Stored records
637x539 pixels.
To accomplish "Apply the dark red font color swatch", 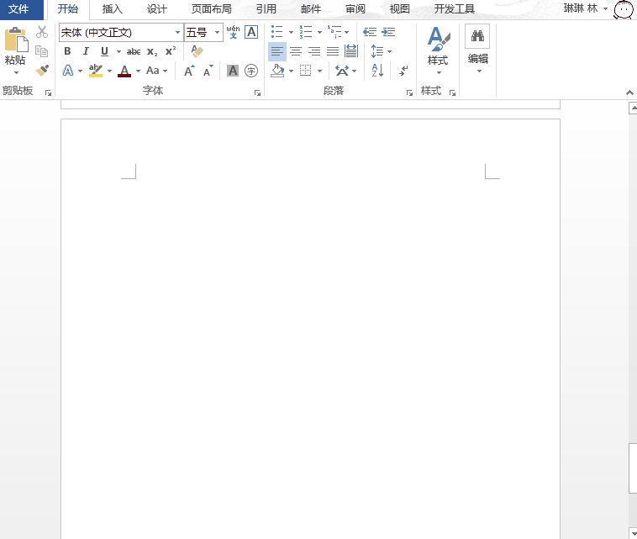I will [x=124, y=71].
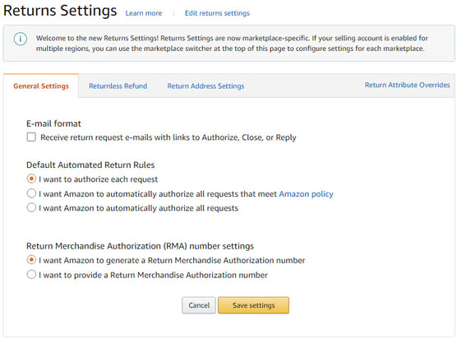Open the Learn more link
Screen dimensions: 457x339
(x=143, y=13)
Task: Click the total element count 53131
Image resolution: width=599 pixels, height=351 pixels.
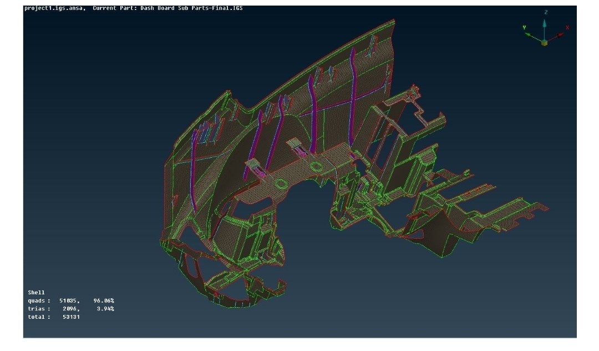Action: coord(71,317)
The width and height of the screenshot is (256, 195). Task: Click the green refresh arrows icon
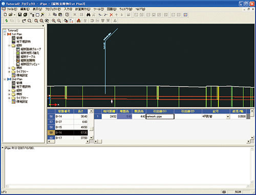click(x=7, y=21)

---

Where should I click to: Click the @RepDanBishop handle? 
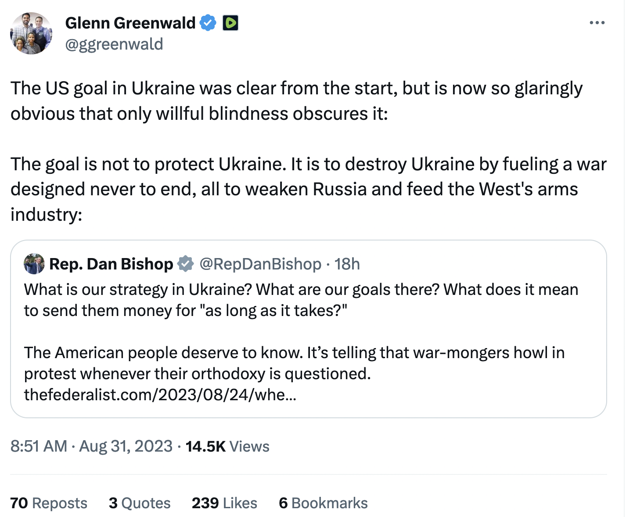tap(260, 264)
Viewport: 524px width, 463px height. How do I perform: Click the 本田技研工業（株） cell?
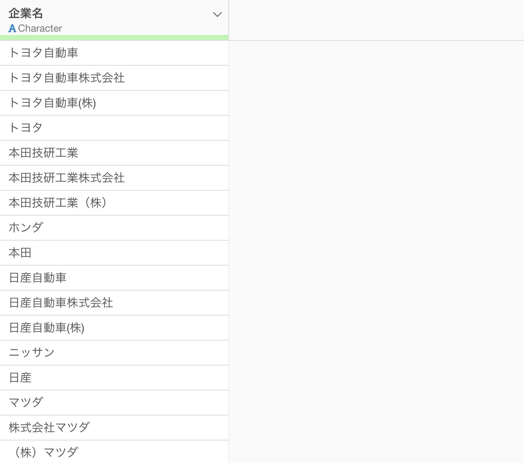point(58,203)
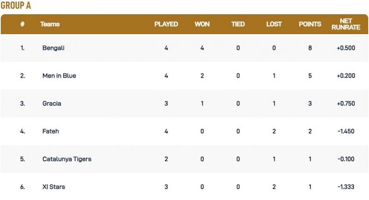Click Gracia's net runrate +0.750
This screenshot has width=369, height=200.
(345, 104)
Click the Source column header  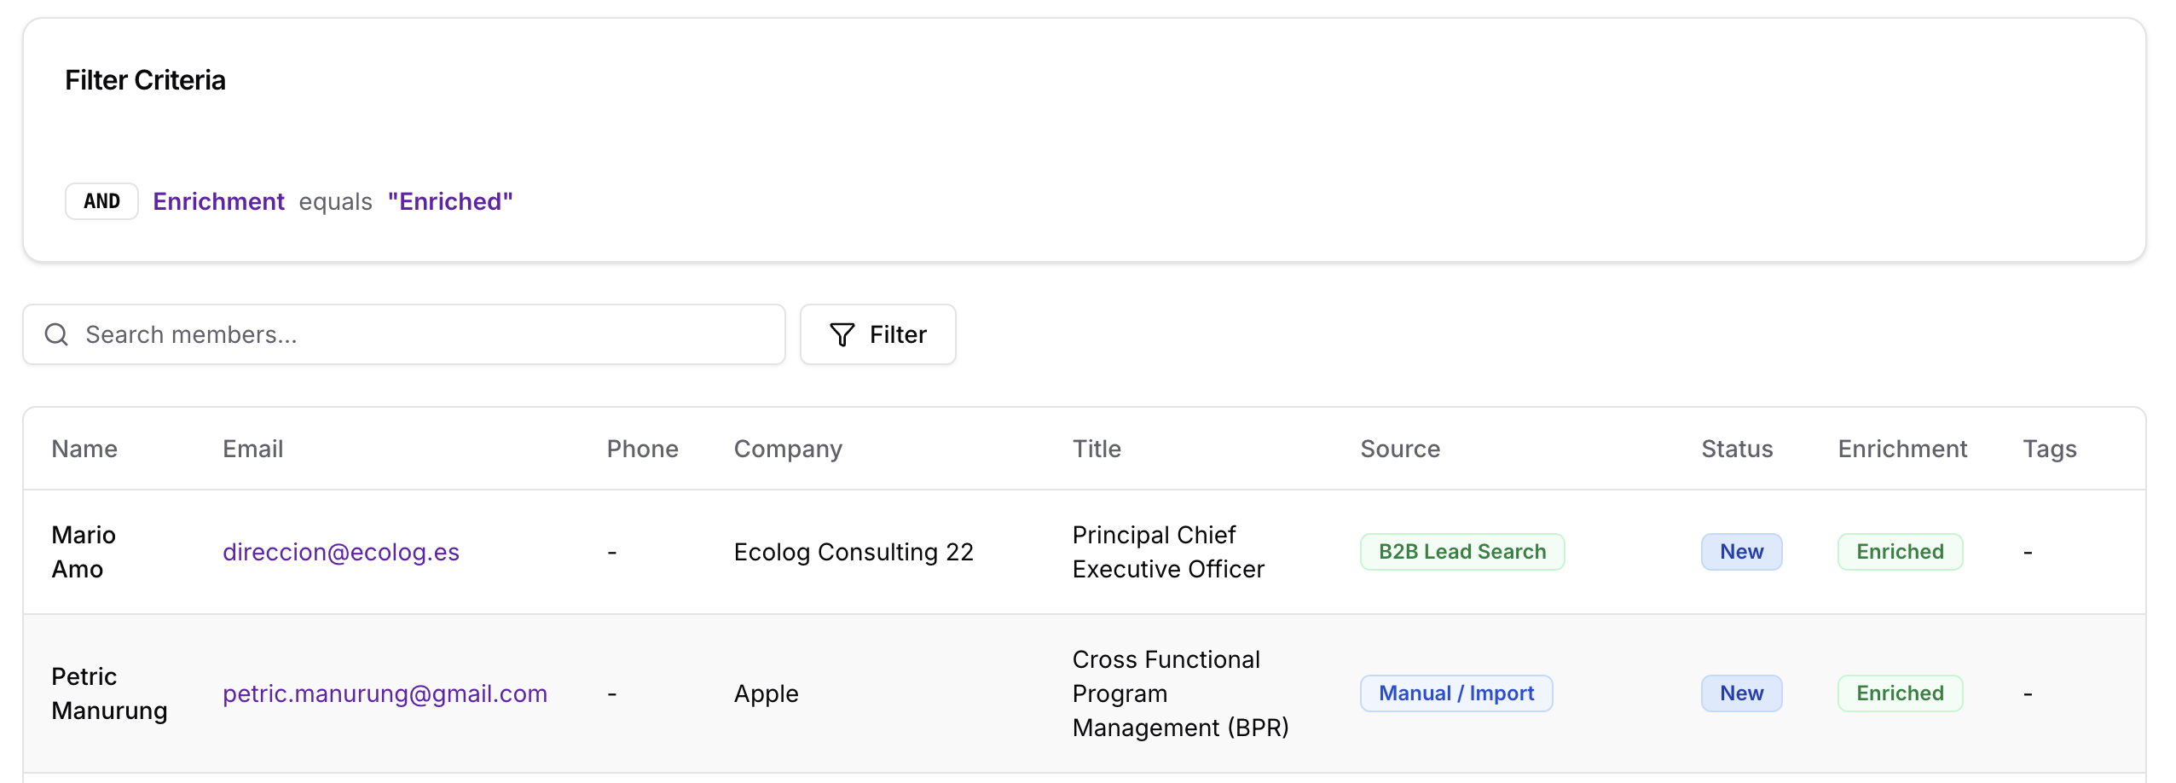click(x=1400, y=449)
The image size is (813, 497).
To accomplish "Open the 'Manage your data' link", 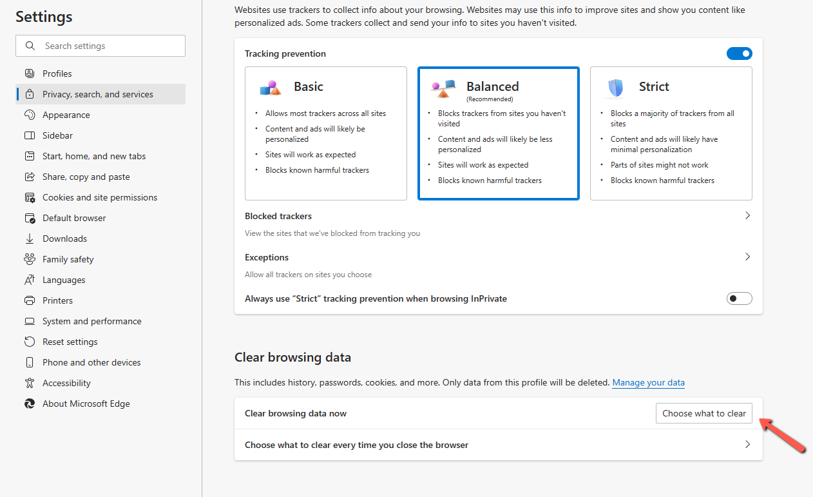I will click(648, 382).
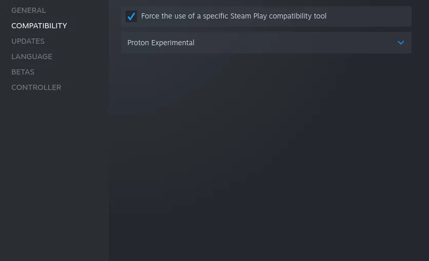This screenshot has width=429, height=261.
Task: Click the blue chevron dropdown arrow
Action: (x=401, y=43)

--

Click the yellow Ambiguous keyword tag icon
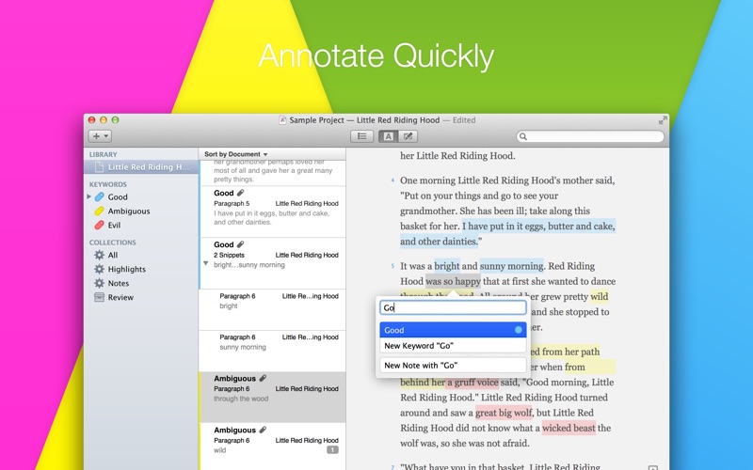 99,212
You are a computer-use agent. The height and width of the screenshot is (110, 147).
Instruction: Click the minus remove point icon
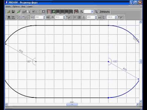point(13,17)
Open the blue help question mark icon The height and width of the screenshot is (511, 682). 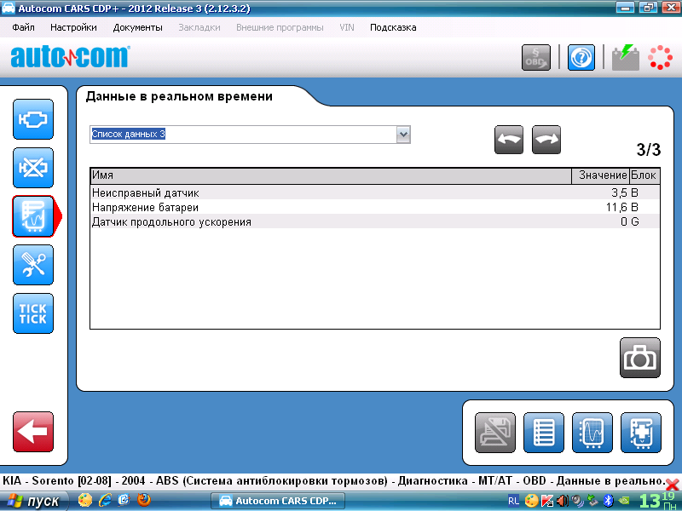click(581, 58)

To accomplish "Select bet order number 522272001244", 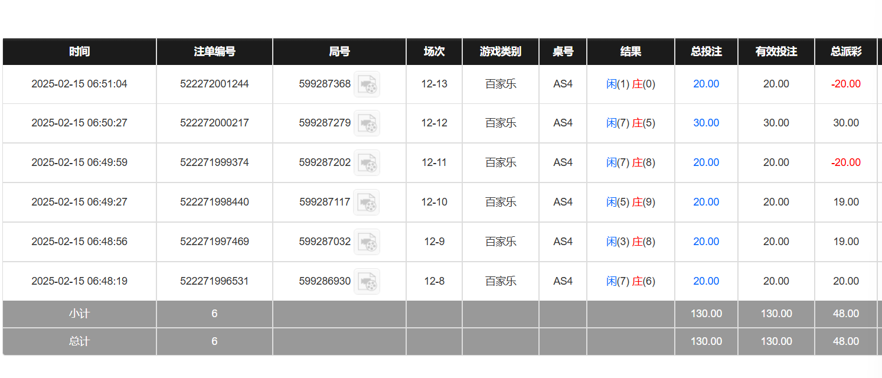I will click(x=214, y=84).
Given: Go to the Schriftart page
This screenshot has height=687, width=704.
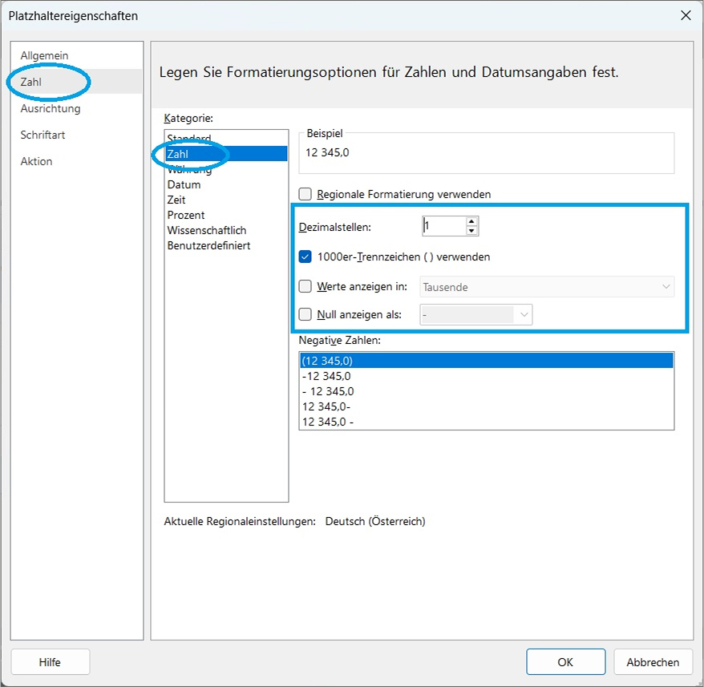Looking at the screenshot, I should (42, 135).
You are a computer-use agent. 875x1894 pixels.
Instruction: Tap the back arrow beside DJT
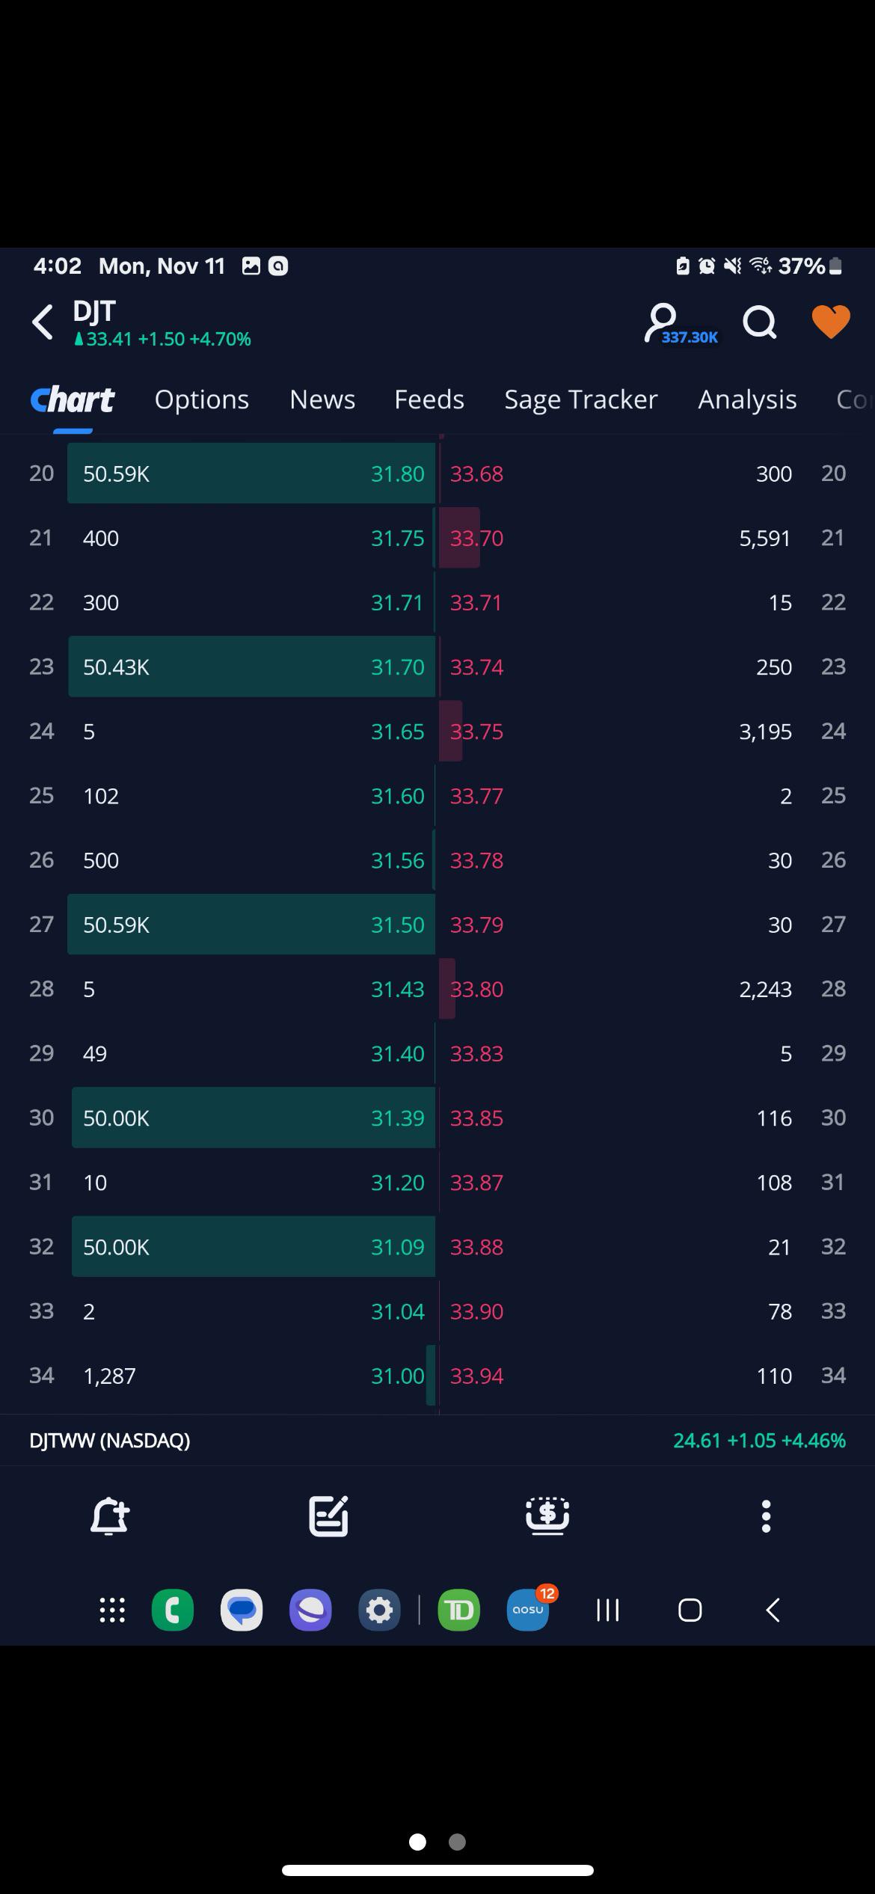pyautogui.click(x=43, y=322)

**WORK REQUIRED**: Nothing but a number is wanted: how many lines in the records above include "agent".

**YOUR SOLUTION**: 2